Forest thinning projects aimed at reducing wildfire risk are keeping loggers and log haulers at work during the housing slump.
“Right now, we’re the only game in town from some of these loggers,” said Susan Sutherland, coordinator of Northwest Regional Resource Conservation and Development, which is charged with promoting economic and natural resource development in Lake, Lincoln, Flathead and Sanders counties.
Over the past five years, the Northwest Regional RC&D has distributed about $1.4 million from the U.S. Forest Service and the state Department of Natural Resources and Conservation intended to help northwest Montana homeowners to make their lands “firewise.”
In recent years, Sutherland said she has focused on fuel reduction projects that keep loggers working.
“We’re just trying to think of anything we can do to Band-Aid these guys through hard times,” she said.
“To tell the truth, that’s the sort of thing that’s keeping a lot of guys on the job,” said Libby logger Wayne Hirst.
A week ago, RC&D held a meeting for logging contractors in Kalispell and more than two dozen turned out.
“What really struck me was the number of large loggers who just a few years ago wouldn’t have even considered a small thinning job,” Sutherland said.
Another contractor’s meeting is set for Saturday morning in Libby. Much of the talk there is expected to focus on the recent announcement that federal economic stimulus money will be spent on forest fuel reduction projects.
U.S. Forest Service documents say the Kootenai National Forest is slated to get $2.47 million, while Sanders County is to receive $1.06 million. The stimulus money includes $987,000 for Lake County, $808,000 for Lincoln County and $506,000 for Flathead County.

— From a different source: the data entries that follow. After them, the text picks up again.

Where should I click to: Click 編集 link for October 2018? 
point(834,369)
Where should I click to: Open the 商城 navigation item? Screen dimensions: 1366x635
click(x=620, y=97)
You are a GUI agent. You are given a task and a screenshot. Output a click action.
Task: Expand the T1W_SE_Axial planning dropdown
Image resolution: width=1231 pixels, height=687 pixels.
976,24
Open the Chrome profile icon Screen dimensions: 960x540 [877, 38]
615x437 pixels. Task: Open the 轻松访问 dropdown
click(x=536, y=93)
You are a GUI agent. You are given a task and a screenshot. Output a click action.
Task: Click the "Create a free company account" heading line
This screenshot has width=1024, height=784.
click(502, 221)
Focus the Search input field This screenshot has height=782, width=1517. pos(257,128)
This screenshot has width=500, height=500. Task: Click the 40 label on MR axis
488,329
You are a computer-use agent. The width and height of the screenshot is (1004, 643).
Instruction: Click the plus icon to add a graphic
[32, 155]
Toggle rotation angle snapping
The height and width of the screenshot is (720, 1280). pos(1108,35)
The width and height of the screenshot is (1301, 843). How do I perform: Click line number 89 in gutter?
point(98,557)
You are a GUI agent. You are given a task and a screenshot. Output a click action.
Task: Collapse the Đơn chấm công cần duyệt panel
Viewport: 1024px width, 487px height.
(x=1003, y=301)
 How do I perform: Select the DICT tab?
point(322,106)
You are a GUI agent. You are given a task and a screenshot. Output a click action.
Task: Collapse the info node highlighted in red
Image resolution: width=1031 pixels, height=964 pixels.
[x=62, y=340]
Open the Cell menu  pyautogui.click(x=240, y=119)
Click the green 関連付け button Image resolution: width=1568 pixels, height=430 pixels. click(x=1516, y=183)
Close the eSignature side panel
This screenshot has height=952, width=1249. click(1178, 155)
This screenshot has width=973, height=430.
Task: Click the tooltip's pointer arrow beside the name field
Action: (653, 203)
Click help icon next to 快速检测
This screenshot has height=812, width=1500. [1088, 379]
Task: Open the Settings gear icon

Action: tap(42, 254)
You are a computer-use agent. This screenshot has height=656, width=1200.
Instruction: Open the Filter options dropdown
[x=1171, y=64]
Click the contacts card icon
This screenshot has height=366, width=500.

“That kind of money is going to make a big difference,” Hirst said.
It remains unclear how long loggers might have to rely on thinning work. Economists are still tracking sharp declines in Montana’s wood products industry.
Todd Morgan, director of forest industry at the University of Montana’s Bureau of Business and Economic Research, said lumber production at Montana’s sawmills fell nearly 50 percent from the first quarter of 2008 to the first quarter of 2009.
Employment opportunities and wages are also declining, as mills shorten work weeks, make other cutbacks or close entirely.
“Projects that keep contractors working, whether or not any timber is harvested, are needed,” Morgan said, “not only to improve forest conditions but to keep the in-the-woods portion of our forest products industry intact.”